_What is being asked_
The data needs to be returned in full, exactly as it reads.

[Stored data]
════════
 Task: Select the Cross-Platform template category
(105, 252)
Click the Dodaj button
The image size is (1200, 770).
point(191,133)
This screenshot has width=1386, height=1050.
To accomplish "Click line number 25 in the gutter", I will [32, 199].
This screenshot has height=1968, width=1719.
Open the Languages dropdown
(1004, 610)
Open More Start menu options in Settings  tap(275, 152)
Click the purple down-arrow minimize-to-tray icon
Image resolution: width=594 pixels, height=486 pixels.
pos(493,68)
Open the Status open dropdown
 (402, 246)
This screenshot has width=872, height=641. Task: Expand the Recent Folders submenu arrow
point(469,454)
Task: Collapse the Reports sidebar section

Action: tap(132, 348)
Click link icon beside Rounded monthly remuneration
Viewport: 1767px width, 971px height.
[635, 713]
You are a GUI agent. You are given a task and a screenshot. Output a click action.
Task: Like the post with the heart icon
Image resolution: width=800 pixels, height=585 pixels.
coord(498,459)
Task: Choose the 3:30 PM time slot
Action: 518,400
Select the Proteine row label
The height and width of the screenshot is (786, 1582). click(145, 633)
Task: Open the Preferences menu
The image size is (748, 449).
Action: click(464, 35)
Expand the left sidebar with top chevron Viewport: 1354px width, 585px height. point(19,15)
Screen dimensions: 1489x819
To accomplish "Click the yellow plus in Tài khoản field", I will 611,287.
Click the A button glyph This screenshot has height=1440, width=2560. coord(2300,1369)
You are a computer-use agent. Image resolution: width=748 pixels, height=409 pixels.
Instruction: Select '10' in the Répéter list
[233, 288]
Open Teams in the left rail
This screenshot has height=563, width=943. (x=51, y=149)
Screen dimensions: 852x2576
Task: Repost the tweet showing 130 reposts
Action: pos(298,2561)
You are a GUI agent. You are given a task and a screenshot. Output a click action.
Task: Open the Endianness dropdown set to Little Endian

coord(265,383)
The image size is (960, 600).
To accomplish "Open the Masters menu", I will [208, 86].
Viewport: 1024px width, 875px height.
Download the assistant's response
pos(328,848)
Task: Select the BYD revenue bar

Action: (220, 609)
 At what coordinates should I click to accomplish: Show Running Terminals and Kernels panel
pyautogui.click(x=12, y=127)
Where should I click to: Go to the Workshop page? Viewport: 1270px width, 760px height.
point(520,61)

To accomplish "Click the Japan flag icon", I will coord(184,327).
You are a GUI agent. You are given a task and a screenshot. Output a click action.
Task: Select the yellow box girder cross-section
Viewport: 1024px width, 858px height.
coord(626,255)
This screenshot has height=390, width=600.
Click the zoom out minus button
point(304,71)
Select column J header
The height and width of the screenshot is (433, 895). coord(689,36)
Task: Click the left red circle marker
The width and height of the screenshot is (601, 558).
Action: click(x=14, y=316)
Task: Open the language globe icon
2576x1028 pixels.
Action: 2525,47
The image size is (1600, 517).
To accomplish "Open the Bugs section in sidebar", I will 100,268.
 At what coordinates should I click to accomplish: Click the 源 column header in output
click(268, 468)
════════
_Result of this exercise_
 Task: Select the Cross-Platform template category
(105, 252)
Click the Dodaj button
The image size is (1200, 770).
point(191,133)
This screenshot has width=1386, height=1050.
To accomplish "Click line number 25 in the gutter", I will [32, 199].
This screenshot has height=1968, width=1719.
Open the Languages dropdown
(1004, 610)
Open More Start menu options in Settings  tap(275, 152)
Click the purple down-arrow minimize-to-tray icon
Image resolution: width=594 pixels, height=486 pixels.
pos(493,68)
Open the Status open dropdown
 (402, 246)
This screenshot has width=872, height=641. Task: Expand the Recent Folders submenu arrow
point(469,454)
Task: Collapse the Reports sidebar section

Action: tap(132, 348)
Click link icon beside Rounded monthly remuneration
Viewport: 1767px width, 971px height.
[635, 713]
You are a GUI agent. You are given a task and a screenshot. Output a click action.
Task: Like the post with the heart icon
Image resolution: width=800 pixels, height=585 pixels.
coord(498,459)
Task: Choose the 3:30 PM time slot
Action: 518,400
Select the Proteine row label
The height and width of the screenshot is (786, 1582). click(145, 633)
Task: Open the Preferences menu
The image size is (748, 449).
Action: click(464, 35)
Expand the left sidebar with top chevron Viewport: 1354px width, 585px height. point(19,15)
Screen dimensions: 1489x819
To accomplish "Click the yellow plus in Tài khoản field", I will 611,287.
Click the A button glyph This screenshot has height=1440, width=2560. coord(2300,1369)
You are a computer-use agent. Image resolution: width=748 pixels, height=409 pixels.
Instruction: Select '10' in the Répéter list
[233, 288]
Open Teams in the left rail
This screenshot has height=563, width=943. (x=51, y=149)
Screen dimensions: 852x2576
Task: Repost the tweet showing 130 reposts
Action: pos(298,2561)
You are a GUI agent. You are given a task and a screenshot. Output a click action.
Task: Open the Endianness dropdown set to Little Endian

coord(265,383)
The image size is (960, 600).
To accomplish "Open the Masters menu", I will [208, 86].
Viewport: 1024px width, 875px height.
Download the assistant's response
pos(328,848)
Task: Select the BYD revenue bar

Action: (220, 609)
 At what coordinates should I click to accomplish: Show Running Terminals and Kernels panel
pyautogui.click(x=12, y=127)
Where should I click to: Go to the Workshop page? Viewport: 1270px width, 760px height.
point(520,61)

To accomplish "Click the Japan flag icon", I will coord(184,327).
You are a GUI agent. You are given a task and a screenshot. Output a click action.
Task: Select the yellow box girder cross-section
Viewport: 1024px width, 858px height.
coord(626,255)
This screenshot has height=390, width=600.
Click the zoom out minus button
point(304,71)
Select column J header
The height and width of the screenshot is (433, 895). coord(689,36)
Task: Click the left red circle marker
The width and height of the screenshot is (601, 558).
Action: click(x=14, y=316)
Task: Open the language globe icon
2576x1028 pixels.
Action: 2525,47
The image size is (1600, 517).
To accomplish "Open the Bugs section in sidebar", I will 100,268.
 At what coordinates should I click to accomplish: Click the 源 column header in output
click(268, 468)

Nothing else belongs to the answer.